Problem - Which lines run from the one containing "Where should I" to the end of the material below? Copy them exactly, pictures excluded.
◆ ◆ ◆ ◆
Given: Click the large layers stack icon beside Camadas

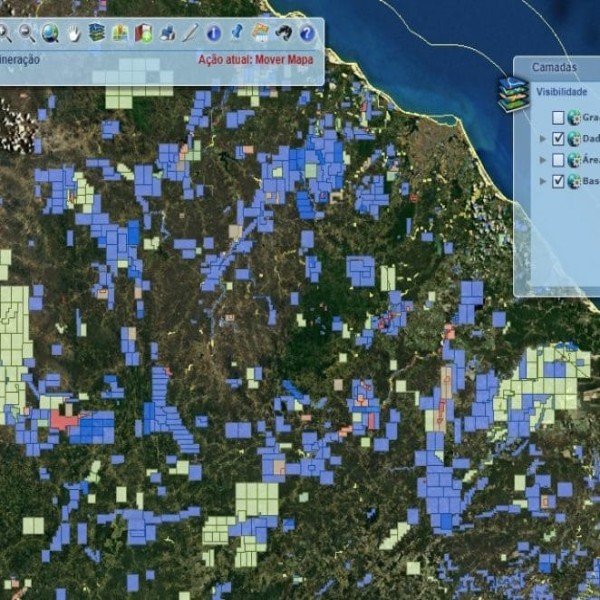Looking at the screenshot, I should coord(513,94).
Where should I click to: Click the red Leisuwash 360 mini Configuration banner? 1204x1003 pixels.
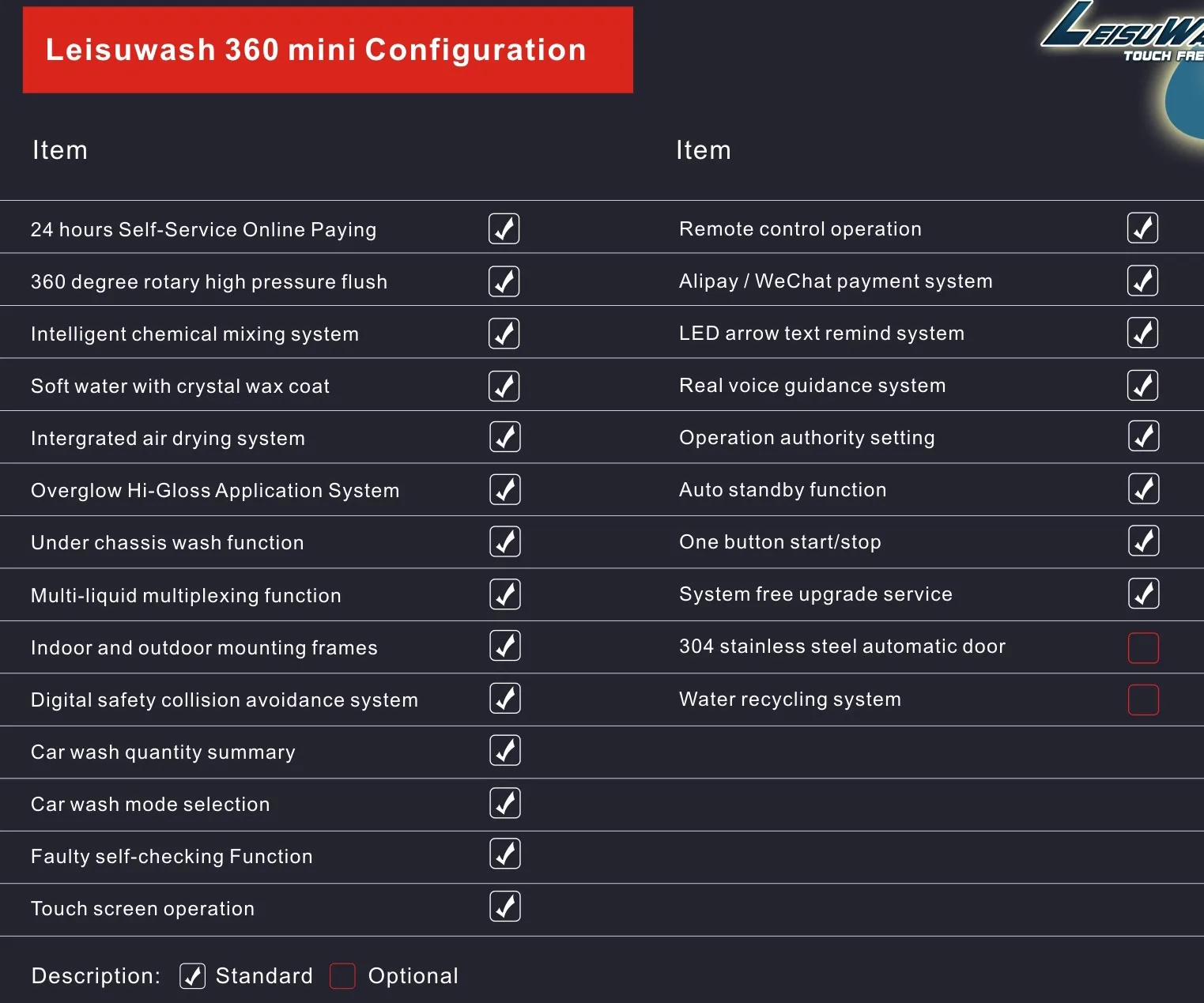tap(327, 50)

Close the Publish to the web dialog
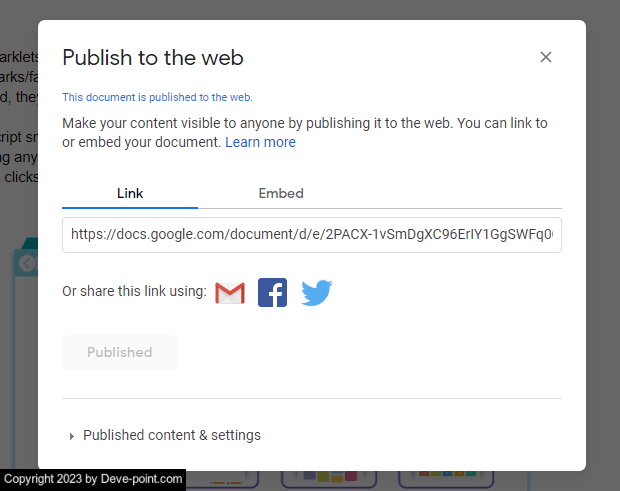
◆ ◆ ◆ ◆
Answer for the task -
Where should I click to: Click the red Leisuwash 360 mini Configuration banner? 1204x1003 pixels.
tap(327, 50)

Close the Publish to the web dialog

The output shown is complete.